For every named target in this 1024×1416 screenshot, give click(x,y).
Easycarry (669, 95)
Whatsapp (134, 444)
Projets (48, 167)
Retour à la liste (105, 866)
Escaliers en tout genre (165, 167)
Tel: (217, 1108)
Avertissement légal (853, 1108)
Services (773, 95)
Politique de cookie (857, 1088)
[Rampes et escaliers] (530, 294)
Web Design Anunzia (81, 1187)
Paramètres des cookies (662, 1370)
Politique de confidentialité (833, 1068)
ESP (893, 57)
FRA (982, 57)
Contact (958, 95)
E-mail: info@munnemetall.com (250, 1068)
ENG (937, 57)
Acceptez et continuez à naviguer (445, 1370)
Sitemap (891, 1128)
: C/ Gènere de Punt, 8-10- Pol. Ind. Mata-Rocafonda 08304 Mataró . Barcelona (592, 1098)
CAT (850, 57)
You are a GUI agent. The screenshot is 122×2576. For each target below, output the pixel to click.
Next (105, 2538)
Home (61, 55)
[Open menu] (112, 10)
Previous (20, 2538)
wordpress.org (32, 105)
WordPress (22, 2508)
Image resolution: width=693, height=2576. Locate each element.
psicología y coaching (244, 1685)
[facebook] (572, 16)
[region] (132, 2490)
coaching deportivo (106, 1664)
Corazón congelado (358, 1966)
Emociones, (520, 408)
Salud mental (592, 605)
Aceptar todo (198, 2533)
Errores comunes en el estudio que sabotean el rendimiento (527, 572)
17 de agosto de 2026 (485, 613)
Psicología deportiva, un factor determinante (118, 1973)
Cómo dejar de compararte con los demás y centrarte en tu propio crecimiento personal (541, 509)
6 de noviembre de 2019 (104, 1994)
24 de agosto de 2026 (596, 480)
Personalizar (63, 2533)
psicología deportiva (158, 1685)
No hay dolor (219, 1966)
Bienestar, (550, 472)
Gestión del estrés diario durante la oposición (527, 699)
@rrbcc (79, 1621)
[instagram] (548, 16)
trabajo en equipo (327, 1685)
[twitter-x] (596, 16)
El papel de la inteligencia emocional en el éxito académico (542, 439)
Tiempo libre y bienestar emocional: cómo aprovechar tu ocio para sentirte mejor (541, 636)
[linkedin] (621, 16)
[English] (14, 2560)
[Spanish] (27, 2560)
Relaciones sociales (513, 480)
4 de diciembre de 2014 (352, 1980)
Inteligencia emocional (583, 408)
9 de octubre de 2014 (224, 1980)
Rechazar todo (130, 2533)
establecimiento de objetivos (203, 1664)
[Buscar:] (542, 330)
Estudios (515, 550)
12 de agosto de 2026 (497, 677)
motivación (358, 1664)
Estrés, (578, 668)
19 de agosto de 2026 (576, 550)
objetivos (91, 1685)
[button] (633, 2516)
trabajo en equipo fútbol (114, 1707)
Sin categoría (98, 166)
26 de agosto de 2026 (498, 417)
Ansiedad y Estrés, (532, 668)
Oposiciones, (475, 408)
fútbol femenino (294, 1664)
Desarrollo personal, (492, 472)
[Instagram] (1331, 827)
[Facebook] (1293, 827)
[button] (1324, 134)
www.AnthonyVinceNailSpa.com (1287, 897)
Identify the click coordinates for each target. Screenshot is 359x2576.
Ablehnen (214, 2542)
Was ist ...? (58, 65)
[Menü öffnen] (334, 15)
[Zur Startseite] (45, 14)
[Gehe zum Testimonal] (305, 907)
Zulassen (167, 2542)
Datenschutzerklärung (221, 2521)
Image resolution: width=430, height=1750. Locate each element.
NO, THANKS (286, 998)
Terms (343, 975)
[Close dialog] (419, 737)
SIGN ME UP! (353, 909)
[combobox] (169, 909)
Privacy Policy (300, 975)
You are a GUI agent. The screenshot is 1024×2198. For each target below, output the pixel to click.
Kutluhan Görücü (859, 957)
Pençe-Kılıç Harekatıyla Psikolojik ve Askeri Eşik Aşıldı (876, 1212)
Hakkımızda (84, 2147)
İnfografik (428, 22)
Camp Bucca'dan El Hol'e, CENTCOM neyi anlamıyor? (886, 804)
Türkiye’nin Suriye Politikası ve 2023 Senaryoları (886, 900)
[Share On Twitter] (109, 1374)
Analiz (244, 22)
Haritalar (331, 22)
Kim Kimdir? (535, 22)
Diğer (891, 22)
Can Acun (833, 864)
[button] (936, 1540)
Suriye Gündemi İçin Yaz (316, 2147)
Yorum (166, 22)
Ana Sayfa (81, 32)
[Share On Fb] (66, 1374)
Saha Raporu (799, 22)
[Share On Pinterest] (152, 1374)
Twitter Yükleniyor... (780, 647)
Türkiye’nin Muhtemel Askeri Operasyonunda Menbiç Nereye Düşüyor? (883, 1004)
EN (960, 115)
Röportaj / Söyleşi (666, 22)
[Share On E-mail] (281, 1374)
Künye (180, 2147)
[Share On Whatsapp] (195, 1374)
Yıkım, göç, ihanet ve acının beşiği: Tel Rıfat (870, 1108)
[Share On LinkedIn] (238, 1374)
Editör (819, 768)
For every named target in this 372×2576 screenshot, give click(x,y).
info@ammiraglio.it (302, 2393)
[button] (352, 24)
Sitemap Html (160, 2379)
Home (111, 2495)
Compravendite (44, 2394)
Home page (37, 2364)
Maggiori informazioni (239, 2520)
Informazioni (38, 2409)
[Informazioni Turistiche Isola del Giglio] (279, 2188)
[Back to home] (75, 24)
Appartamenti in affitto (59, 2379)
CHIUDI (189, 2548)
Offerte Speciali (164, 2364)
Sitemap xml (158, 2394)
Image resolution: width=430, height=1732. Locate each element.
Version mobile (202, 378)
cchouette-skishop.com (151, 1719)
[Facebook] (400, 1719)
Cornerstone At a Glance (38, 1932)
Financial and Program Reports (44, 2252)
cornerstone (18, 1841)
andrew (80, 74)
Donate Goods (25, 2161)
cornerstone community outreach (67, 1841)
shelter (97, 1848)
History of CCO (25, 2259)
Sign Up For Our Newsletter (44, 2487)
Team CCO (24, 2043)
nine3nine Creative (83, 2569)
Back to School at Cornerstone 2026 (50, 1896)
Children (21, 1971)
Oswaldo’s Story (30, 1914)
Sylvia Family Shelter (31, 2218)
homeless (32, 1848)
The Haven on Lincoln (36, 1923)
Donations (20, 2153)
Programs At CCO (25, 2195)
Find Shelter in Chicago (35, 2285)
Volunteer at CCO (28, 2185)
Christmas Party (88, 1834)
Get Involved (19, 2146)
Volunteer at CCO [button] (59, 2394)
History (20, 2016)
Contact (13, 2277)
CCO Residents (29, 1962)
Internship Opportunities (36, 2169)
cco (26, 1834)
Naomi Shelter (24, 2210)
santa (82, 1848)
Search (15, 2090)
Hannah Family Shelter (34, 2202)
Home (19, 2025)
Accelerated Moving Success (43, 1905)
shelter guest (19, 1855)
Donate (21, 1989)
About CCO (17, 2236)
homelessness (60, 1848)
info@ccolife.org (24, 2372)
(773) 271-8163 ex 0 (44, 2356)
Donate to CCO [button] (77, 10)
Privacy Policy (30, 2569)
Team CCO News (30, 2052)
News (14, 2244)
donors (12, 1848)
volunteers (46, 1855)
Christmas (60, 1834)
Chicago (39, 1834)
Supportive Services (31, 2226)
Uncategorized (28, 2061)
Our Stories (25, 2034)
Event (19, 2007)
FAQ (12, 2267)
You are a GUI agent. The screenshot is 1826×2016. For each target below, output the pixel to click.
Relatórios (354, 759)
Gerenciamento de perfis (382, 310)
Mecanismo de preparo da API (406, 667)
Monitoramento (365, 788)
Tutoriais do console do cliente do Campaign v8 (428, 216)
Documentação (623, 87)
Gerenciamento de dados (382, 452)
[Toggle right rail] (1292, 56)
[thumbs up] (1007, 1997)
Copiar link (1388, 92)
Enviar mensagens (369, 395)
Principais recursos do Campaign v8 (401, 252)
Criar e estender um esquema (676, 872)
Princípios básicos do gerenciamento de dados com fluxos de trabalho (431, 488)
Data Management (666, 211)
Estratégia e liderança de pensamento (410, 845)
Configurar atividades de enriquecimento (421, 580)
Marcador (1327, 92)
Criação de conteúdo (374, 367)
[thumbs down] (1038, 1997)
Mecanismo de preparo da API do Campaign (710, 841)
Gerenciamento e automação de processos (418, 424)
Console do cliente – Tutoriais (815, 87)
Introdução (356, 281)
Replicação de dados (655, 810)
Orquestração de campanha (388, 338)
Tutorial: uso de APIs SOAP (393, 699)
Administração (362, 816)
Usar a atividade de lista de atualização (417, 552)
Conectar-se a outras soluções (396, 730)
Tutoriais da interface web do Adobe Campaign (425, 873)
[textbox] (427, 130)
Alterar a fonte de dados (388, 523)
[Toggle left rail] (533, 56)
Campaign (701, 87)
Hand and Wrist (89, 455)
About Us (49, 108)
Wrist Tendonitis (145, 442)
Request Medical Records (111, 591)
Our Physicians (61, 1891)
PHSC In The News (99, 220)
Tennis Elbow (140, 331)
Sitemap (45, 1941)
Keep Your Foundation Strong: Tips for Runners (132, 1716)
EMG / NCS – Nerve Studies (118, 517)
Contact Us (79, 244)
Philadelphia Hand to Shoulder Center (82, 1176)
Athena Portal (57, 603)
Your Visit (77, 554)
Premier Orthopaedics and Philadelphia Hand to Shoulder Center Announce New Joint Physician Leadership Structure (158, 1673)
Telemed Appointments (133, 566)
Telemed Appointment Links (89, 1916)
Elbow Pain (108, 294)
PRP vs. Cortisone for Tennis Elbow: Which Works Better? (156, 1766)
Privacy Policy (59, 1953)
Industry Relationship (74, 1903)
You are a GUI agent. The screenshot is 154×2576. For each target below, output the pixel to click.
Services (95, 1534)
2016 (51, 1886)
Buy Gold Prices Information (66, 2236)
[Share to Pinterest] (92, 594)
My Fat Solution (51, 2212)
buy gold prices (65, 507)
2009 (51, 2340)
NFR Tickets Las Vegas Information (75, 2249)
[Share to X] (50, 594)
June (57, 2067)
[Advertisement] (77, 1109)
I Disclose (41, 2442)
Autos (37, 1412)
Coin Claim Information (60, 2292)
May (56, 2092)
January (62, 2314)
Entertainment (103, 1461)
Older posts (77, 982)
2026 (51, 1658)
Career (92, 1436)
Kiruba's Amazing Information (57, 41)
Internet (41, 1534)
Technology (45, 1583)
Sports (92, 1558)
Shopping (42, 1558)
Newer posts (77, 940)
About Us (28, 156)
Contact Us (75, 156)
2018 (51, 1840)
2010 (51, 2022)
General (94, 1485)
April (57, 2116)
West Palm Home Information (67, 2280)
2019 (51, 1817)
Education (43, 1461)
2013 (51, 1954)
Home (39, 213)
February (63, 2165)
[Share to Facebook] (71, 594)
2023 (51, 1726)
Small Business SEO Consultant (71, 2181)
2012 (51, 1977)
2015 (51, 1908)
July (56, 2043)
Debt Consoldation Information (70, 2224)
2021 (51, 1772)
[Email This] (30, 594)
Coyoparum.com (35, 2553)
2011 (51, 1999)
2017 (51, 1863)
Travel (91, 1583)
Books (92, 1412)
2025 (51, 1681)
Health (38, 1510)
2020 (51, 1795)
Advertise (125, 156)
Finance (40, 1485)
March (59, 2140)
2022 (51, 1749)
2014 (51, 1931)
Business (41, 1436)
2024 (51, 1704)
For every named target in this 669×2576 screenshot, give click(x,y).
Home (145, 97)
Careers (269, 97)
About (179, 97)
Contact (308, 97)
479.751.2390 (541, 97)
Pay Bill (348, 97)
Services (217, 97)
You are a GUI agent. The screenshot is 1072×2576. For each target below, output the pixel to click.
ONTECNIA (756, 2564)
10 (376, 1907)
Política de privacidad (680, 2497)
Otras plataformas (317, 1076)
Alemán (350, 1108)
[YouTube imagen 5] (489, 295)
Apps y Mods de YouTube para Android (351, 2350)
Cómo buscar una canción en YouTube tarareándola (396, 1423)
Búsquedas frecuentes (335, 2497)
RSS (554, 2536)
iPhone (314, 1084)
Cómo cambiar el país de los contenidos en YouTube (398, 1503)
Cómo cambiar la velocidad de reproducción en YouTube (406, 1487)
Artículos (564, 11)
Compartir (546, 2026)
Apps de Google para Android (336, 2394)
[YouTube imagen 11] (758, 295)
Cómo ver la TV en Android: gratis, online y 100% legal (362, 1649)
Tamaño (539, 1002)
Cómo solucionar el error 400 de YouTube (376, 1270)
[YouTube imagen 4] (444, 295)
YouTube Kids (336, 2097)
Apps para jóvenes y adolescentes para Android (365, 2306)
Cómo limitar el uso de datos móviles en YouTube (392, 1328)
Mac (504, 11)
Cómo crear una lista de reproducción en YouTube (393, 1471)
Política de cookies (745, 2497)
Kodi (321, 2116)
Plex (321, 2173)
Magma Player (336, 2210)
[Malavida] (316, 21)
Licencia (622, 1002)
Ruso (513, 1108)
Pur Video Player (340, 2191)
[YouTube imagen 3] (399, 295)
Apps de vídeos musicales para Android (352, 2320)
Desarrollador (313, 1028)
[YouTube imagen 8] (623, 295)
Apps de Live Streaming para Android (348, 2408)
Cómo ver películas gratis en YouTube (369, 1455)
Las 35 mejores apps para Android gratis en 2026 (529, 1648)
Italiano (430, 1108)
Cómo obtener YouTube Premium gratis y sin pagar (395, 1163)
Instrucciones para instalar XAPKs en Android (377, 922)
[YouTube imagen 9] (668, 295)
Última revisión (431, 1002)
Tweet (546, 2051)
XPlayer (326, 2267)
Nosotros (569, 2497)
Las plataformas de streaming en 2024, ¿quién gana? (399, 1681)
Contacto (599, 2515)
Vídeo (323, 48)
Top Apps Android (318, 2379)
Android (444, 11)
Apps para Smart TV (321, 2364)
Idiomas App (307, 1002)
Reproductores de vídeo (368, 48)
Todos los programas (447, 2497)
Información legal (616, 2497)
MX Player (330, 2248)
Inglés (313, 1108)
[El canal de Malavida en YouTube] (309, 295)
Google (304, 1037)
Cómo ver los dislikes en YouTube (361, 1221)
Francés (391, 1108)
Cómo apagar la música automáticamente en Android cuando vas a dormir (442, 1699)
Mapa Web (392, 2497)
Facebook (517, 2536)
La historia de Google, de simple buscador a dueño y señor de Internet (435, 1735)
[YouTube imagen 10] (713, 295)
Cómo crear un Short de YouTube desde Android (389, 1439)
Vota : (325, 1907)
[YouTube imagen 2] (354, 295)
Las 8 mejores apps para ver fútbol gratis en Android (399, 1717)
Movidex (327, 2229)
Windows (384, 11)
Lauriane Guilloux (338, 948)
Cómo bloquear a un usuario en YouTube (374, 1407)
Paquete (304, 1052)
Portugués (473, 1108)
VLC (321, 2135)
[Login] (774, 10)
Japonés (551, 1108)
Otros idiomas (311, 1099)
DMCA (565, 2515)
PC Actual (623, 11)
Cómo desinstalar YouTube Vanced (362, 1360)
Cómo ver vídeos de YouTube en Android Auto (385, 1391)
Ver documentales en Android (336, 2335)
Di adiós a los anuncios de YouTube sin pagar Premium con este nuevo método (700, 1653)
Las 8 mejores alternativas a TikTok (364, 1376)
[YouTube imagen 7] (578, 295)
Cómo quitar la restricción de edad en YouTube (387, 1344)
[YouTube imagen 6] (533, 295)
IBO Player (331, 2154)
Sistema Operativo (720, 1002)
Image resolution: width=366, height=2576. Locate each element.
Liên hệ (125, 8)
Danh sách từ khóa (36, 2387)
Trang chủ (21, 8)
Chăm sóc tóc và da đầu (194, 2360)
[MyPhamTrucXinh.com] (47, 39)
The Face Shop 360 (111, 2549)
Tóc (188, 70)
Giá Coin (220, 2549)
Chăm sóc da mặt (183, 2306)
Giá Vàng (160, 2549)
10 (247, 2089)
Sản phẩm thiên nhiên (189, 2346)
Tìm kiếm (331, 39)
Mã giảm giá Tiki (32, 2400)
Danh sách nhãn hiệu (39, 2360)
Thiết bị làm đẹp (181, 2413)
****************************************
* YOUR ASSIGNMENT:
One stretch of the lines above is wanted, from the line that contains "Estratégia e liderança" through the line that contains "Conectar-se a outras soluções (396, 730)". Output it exactly.

* RESULT BELOW:
Estratégia e liderança de pensamento (410, 845)
Configurar atividades de enriquecimento (421, 580)
Marcador (1327, 92)
Criação de conteúdo (374, 367)
[thumbs down] (1038, 1997)
Mecanismo de preparo da API do Campaign (710, 841)
Gerenciamento e automação de processos (418, 424)
Console do cliente – Tutoriais (815, 87)
Introdução (356, 281)
Replicação de dados (655, 810)
Orquestração de campanha (388, 338)
Tutorial: uso de APIs SOAP (393, 699)
Administração (362, 816)
Usar a atividade de lista de atualização (417, 552)
Conectar-se a outras soluções (396, 730)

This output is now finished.